Rep. Fishbein Votes Against Increasing State Budget Deficit
State Representative Craig Fishbein (R-90) today voted against legislation which restored funds for the state Medicare Savings Plan for half of the budget cycle, pointing out that it failed to address the program’s future, unbalances the present budget and creates an additional $17.8 million deficit for 2019.
The Medicare Savings Plan (MSP), a state program to help seniors and the disabled pay for Medicare coinsurance, deductibles and premiums, was reduced with passage of the bipartisan budget late last year. The program is administered to qualified individuals based on income eligibility limits. In the meantime, Governor Malloy delayed implementation of the cuts until the beginning of the next fiscal year in July.
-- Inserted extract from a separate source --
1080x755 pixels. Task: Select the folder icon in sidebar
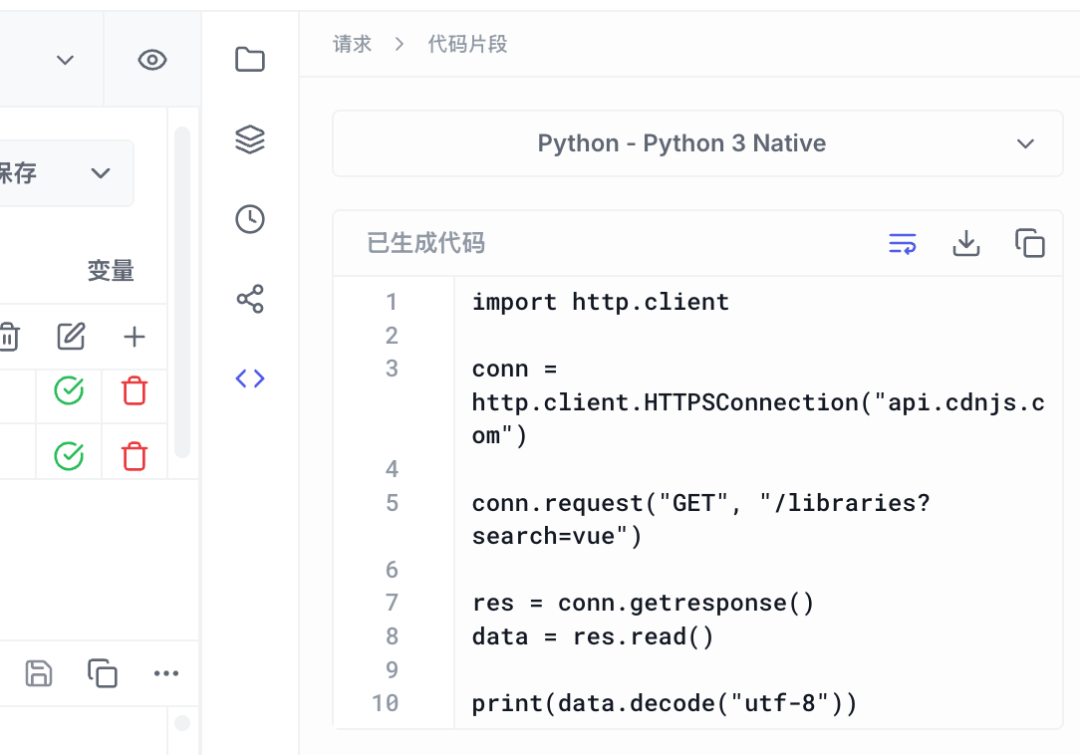(x=250, y=59)
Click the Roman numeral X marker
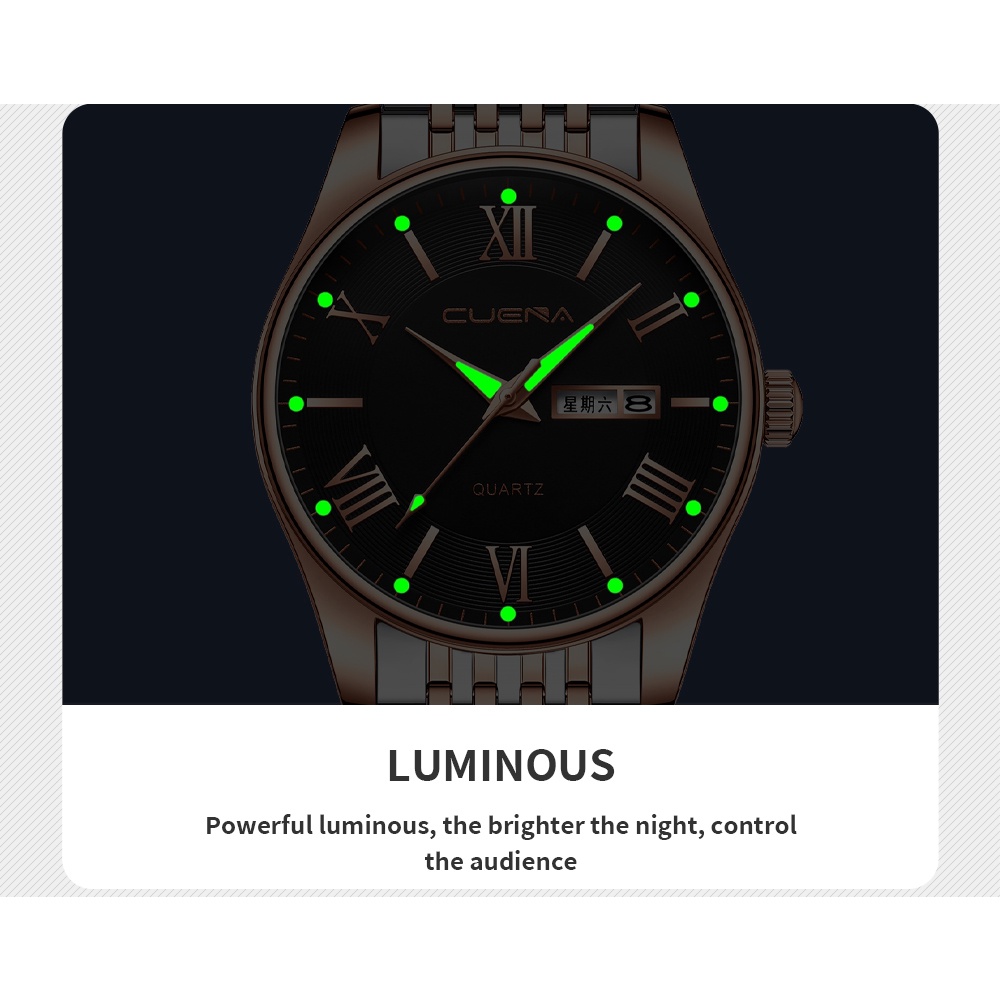 pyautogui.click(x=358, y=317)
“I am supportive of this program and its recipients but voted against this temporary fix because it increases our already ballooning state deficit and became irrelevant once Governor Malloy suspended the cuts through the end of the current fiscal year,” Rep. Fishbein said. “Adding to the state deficit without making substantial changes to offset those costs is the definition of kicking the can down the road and is not how the legislature should treat the people of our state, or manage the budget. We’re currently facing another projected $224 million deficit, and with the governor’s six month delay it made little sense to take today’s action especially considering we’ll be debating this very issue in the coming months as we wrestle with our current deficit, and projected future deficits.”
The current budget banks $17.8 million from the FY18 and carries that
money forward into FY19. By the action of the legislature today, this
carryforward was repealed.
“Eliminating the carryover alone would create at least another $17.8 million hole in our state budget,” Rep. Fishbein said. “Moving forward, I am hopeful we will be able to better anticipate such expenses and create a truly balanced budget that provides for continuation of important services while also being fiscally viable.”